Your objective
Update the entries starting at the line containing "Task: Select the 24h time range tab" and ending at the line containing "Open chart icon next" by replacing "Build panel" with "Build menu", leaving everything else unchanged.

+ + +

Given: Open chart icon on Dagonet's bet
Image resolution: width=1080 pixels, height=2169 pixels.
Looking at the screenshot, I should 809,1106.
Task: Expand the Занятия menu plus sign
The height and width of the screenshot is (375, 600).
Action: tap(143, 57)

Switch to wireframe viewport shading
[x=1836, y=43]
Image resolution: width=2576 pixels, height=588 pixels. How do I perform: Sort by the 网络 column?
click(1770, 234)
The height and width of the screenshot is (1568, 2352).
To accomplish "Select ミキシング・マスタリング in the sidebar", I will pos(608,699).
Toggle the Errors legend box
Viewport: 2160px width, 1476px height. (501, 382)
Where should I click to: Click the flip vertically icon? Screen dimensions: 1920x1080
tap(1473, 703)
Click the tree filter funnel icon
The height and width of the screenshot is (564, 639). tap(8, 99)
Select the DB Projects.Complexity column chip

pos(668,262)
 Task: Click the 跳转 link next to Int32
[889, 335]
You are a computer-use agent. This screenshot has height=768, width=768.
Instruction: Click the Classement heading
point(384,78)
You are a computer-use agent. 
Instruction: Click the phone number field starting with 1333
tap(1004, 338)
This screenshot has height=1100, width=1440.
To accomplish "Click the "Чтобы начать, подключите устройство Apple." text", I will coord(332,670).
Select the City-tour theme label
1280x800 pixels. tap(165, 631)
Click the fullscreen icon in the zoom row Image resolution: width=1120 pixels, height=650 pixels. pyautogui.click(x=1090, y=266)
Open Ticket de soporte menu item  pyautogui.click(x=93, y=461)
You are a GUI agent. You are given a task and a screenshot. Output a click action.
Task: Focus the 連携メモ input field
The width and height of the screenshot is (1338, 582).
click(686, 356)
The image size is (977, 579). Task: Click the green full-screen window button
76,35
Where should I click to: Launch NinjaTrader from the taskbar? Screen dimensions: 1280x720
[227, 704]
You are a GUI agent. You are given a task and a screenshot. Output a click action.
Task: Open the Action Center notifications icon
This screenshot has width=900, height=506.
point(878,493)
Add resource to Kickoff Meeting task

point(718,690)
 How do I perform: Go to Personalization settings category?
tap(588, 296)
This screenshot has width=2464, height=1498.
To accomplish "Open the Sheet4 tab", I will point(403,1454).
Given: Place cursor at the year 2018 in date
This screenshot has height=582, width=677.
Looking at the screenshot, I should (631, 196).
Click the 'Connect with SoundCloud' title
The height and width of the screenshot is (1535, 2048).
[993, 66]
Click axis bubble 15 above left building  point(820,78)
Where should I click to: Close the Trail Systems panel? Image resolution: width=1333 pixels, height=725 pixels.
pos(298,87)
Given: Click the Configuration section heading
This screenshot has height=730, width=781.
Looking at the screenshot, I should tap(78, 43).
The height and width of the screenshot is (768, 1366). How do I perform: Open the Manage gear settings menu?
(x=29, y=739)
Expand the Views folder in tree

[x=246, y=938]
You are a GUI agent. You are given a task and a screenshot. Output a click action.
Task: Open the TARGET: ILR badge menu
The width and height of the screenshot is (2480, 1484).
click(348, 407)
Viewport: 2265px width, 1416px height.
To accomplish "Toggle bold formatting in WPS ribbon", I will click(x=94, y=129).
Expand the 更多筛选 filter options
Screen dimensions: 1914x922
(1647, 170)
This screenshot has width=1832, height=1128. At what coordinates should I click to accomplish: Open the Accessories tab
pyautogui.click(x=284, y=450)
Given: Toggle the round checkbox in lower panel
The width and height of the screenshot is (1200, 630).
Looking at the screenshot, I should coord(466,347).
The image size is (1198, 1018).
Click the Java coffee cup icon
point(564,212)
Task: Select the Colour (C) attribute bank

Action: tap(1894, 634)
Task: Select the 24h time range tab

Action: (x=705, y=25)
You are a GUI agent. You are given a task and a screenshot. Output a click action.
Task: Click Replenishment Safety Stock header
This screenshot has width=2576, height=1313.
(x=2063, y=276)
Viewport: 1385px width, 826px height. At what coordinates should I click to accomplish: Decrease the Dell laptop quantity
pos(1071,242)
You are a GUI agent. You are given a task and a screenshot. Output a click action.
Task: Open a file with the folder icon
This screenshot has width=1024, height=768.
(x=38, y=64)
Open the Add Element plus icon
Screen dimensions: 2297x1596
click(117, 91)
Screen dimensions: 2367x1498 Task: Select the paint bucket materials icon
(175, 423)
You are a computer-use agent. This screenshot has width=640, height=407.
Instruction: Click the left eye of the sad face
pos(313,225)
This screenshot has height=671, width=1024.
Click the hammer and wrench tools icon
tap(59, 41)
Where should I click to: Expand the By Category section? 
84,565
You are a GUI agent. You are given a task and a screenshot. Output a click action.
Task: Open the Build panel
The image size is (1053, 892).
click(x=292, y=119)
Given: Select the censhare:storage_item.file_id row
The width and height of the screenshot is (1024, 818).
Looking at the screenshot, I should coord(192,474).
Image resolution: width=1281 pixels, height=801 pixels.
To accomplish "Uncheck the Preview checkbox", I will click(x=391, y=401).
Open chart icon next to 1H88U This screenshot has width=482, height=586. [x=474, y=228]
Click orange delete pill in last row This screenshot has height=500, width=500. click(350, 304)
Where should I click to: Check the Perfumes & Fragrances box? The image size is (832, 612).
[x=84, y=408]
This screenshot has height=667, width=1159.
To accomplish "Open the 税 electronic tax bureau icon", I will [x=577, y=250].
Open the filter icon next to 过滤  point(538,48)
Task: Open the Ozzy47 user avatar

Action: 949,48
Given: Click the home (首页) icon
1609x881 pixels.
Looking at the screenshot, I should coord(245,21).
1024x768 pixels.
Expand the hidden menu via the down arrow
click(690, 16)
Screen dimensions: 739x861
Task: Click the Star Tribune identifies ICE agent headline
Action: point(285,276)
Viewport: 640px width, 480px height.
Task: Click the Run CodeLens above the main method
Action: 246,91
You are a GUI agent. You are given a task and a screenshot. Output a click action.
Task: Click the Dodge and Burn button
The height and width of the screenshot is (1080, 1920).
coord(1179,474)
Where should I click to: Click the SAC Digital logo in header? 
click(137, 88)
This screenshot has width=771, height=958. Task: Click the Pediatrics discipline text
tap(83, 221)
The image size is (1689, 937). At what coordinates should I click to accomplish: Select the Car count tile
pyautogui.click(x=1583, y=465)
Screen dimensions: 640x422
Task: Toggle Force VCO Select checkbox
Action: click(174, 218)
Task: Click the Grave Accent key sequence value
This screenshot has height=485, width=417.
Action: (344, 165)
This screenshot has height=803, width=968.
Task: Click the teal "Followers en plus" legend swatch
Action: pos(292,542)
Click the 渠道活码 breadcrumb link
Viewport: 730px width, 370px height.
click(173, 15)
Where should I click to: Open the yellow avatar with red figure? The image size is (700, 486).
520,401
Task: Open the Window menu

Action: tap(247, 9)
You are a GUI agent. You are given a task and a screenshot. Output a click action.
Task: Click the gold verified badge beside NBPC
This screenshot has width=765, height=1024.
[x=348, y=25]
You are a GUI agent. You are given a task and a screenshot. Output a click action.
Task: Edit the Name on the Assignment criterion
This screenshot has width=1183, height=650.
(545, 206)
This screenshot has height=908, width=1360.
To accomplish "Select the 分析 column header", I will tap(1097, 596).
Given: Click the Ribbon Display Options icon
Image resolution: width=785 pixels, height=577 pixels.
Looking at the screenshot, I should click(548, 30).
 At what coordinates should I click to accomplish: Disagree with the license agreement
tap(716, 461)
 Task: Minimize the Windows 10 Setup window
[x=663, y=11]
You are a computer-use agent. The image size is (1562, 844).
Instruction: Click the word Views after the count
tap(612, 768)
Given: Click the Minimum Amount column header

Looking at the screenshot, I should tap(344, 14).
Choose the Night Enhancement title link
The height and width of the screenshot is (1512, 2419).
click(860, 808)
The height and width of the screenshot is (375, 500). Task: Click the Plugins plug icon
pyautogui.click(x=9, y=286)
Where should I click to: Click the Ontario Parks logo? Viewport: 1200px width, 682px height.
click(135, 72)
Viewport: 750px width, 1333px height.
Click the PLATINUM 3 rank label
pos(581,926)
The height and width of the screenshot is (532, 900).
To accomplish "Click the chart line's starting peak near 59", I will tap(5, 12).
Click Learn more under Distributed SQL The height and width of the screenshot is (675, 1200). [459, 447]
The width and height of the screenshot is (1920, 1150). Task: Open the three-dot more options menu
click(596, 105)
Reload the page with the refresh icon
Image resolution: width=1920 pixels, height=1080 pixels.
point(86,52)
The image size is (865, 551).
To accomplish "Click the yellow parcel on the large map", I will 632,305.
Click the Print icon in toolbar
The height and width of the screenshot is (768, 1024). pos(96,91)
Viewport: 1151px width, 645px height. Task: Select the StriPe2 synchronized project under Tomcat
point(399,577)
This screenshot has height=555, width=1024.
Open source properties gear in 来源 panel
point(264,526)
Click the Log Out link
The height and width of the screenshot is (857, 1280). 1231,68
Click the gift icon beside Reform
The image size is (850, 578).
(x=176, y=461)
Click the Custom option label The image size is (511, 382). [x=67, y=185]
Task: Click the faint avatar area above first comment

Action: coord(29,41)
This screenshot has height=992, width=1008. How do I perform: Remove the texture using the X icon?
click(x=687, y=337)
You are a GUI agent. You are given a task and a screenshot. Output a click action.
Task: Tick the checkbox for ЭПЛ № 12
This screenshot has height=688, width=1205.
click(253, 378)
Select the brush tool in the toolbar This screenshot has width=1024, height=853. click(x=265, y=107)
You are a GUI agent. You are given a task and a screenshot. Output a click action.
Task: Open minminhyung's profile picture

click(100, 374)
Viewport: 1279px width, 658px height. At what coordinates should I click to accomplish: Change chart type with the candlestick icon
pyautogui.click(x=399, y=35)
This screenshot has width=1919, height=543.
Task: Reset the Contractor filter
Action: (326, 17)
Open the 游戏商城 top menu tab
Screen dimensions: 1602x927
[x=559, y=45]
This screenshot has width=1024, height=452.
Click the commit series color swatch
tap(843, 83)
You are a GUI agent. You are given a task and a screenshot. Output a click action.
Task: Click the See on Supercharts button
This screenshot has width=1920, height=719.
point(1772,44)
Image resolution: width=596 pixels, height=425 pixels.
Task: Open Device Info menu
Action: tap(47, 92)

+ + +

Completed task
Task: Select the 24h time range tab

Action: (x=705, y=25)
You are a GUI agent. You are given a task and a screenshot. Output a click action.
Task: Click Replenishment Safety Stock header
This screenshot has width=2576, height=1313.
(x=2063, y=276)
Viewport: 1385px width, 826px height. At what coordinates should I click to accomplish: Decrease the Dell laptop quantity
pos(1071,242)
You are a GUI agent. You are given a task and a screenshot. Output a click action.
Task: Open a file with the folder icon
This screenshot has width=1024, height=768.
(x=38, y=64)
Open the Add Element plus icon
Screen dimensions: 2297x1596
click(117, 91)
Screen dimensions: 2367x1498 Task: Select the paint bucket materials icon
(175, 423)
You are a computer-use agent. This screenshot has width=640, height=407.
Instruction: Click the left eye of the sad face
pos(313,225)
This screenshot has height=671, width=1024.
Click the hammer and wrench tools icon
tap(59, 41)
Where should I click to: Expand the By Category section? 
84,565
You are a GUI agent. You are given a task and a screenshot. Output a click action.
Task: Open the Build menu
The image size is (1053, 892).
click(x=292, y=119)
Given: Select the censhare:storage_item.file_id row
The width and height of the screenshot is (1024, 818).
Looking at the screenshot, I should coord(192,474).
Image resolution: width=1281 pixels, height=801 pixels.
To accomplish "Uncheck the Preview checkbox", I will click(x=391, y=401).
Open chart icon next to 1H88U This screenshot has width=482, height=586. [x=474, y=228]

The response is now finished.